Jucá sugere que vinculação de recursos do BNDES seja rediscutida



O líder do governo no Senado, Romero Jucá (PSDB-RR), anunciou em Plenário que vai apresentar requerimento à Mesa solicitando o retorno à Comissão de Assuntos Econômicos (CAE), para aperfeiçoamento, do projeto de lei do senador Álvaro Dias (sem partido-PR), estabelecendo que 22% dos recursos do Banco Nacional de Desenvolvimento Econômico e Social (BNDES) sejam direcionados para o setor da agroindústria. O substitutivo a esse projeto, de autoria do ex-senador José Roberto Arruda, foi discutido nesta quinta em Plenário, mas não obteve quorum para ser votado.
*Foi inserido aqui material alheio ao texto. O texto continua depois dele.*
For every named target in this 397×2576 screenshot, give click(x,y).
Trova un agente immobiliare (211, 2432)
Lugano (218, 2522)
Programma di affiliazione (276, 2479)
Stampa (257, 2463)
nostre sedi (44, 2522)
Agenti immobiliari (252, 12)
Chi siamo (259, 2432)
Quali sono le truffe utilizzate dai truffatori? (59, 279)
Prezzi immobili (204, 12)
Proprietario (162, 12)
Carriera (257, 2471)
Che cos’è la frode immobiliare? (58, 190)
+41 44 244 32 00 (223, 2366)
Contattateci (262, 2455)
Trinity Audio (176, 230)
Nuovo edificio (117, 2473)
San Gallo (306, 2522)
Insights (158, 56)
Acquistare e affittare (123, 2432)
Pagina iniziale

O pedido de verificação do quorum foi feito pelo senador Roberto Requião (PMDB-PR), que assumiu posição enfática contra o substitutivo, em favor da proposta original de Álvaro Dias.

Em vez de destinar compulsoriamente 22% dos recursos do BNDES para projetos na agroindústria, o substitutivo de Arruda trocava esse benefício pela obrigação de uma prestação de contas do banco junto ao Senado, ao final de cada exercício financeiro.

O senador Roberto Saturnino (PSB-RJ) defendeu o substitutivo, embora dizendo-se plenamente favorável à idéia do projeto original. Para ele, contudo, em que pese ser bem-intencionado, o projeto não conseguiria o pretendido pelo autor, porque poderia esbarrar na inexistência de bons projetos que demandassem os 22% dos recursos do BNDES. A idéia, para ele, é boa, mas o projeto necessitaria de uma outra redação.

Nessa mesma linha, o senador José Fogaça (PMDB-RS) disse que a proposta iria levar ao engessamento do BNDES, acabando ainda por estimular a má aplicação de recursos, como costuma acontecer quando há recursos previamente definidos para, em seguida, haver a seleção de projetos. O BNDES iria, com a obrigatoriedade de destinar 22% das suas aplicações para projetos agroindustriais, disse Fogaça, "seguir o mesmo rumo da Sudam", estimulando que fossem "inventados projetos" apenas para aproveitar a facilidade da oferta do dinheiro.

Álvaro Dias defendeu sua proposta destacando, principalmente, que ela iria contribuir para gerar mais renda e empregos no campo, detendo os fluxos migratórios rumo aos grandes centros urbanos. Ao defender o projeto de Álvaro Dias, Roberto Requião viu ingenuidade nos argumentos de Fogaça, ressaltando que o BNDES não pode ficar "desengessado" para poder emprestar grande parte dos seu dinheiro a empresas estrangeiras, para que elas comprem empresas nacionais, como vem acontecendo nos últimos anos.

O senador Carlos Patrocínio (PFL-TO) também foi enfático na defesa da proposta de Álvaro Dias, acusando o substitutivo de Arruda de ser "uma coisa completamente sem nexo", uma vez que o Senado já tem acesso à prestação de contas do BNDES. Para o senador Casildo Maldaner (PMDB-SC), a proposta original geraria milhões de empregos e promoveria a interiorização do desenvolvimento no país, posição também defendida pelo senador Lindberg Cury (PFL-DF).